Problem to work on
Reproduce each line of the material precisely.

* * *

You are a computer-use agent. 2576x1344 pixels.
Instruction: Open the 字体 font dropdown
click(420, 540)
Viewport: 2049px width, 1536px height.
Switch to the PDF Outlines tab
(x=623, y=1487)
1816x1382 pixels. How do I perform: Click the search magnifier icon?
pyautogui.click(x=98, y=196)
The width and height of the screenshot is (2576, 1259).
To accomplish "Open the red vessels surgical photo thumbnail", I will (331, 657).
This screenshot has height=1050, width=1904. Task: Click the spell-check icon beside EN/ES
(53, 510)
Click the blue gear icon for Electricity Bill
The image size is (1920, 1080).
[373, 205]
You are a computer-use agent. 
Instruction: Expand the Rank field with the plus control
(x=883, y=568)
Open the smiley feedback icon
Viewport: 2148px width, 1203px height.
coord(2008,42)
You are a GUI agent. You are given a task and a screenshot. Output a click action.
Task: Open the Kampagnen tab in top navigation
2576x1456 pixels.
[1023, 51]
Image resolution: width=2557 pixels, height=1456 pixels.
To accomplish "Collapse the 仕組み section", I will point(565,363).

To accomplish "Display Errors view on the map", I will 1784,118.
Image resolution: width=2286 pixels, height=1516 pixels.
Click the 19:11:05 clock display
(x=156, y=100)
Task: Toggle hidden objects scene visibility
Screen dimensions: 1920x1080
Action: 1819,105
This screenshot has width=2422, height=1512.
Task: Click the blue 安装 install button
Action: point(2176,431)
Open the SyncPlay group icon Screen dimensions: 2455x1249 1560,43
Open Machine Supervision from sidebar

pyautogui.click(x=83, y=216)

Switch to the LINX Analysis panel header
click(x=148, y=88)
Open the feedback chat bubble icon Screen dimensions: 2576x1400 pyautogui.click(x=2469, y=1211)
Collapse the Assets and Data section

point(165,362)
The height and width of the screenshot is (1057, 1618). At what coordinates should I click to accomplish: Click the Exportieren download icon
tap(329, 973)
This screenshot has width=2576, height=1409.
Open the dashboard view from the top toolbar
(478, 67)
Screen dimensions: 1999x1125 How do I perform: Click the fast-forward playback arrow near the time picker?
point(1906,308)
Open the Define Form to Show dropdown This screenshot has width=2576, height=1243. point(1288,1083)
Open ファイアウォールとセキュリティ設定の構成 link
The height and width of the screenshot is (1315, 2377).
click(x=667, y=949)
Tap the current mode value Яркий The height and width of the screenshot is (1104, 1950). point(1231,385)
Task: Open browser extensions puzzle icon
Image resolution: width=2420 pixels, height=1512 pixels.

* * *

Problem solution
You are a computer-use agent. 2576x1344 pixels.
Instruction: Open the 字体 font dropdown
click(420, 540)
Viewport: 2049px width, 1536px height.
Switch to the PDF Outlines tab
(x=623, y=1487)
1816x1382 pixels. How do I perform: Click the search magnifier icon?
pyautogui.click(x=98, y=196)
The width and height of the screenshot is (2576, 1259).
To accomplish "Open the red vessels surgical photo thumbnail", I will (331, 657).
This screenshot has height=1050, width=1904. Task: Click the spell-check icon beside EN/ES
(53, 510)
Click the blue gear icon for Electricity Bill
The image size is (1920, 1080).
[373, 205]
You are a computer-use agent. 
Instruction: Expand the Rank field with the plus control
(x=883, y=568)
Open the smiley feedback icon
Viewport: 2148px width, 1203px height.
coord(2008,42)
You are a GUI agent. You are given a task and a screenshot. Output a click action.
Task: Open the Kampagnen tab in top navigation
2576x1456 pixels.
[1023, 51]
Image resolution: width=2557 pixels, height=1456 pixels.
To accomplish "Collapse the 仕組み section", I will point(565,363).

To accomplish "Display Errors view on the map", I will 1784,118.
Image resolution: width=2286 pixels, height=1516 pixels.
Click the 19:11:05 clock display
(x=156, y=100)
Task: Toggle hidden objects scene visibility
Screen dimensions: 1920x1080
Action: 1819,105
This screenshot has width=2422, height=1512.
Task: Click the blue 安装 install button
Action: point(2176,431)
Open the SyncPlay group icon Screen dimensions: 2455x1249 1560,43
Open Machine Supervision from sidebar

pyautogui.click(x=83, y=216)

Switch to the LINX Analysis panel header
click(x=148, y=88)
Open the feedback chat bubble icon Screen dimensions: 2576x1400 pyautogui.click(x=2469, y=1211)
Collapse the Assets and Data section

point(165,362)
The height and width of the screenshot is (1057, 1618). At what coordinates should I click to accomplish: Click the Exportieren download icon
tap(329, 973)
This screenshot has width=2576, height=1409.
Open the dashboard view from the top toolbar
(478, 67)
Screen dimensions: 1999x1125 How do I perform: Click the fast-forward playback arrow near the time picker?
point(1906,308)
Open the Define Form to Show dropdown This screenshot has width=2576, height=1243. point(1288,1083)
Open ファイアウォールとセキュリティ設定の構成 link
The height and width of the screenshot is (1315, 2377).
click(x=667, y=949)
Tap the current mode value Яркий The height and width of the screenshot is (1104, 1950). point(1231,385)
Task: Open browser extensions puzzle icon
Image resolution: width=2420 pixels, height=1512 pixels.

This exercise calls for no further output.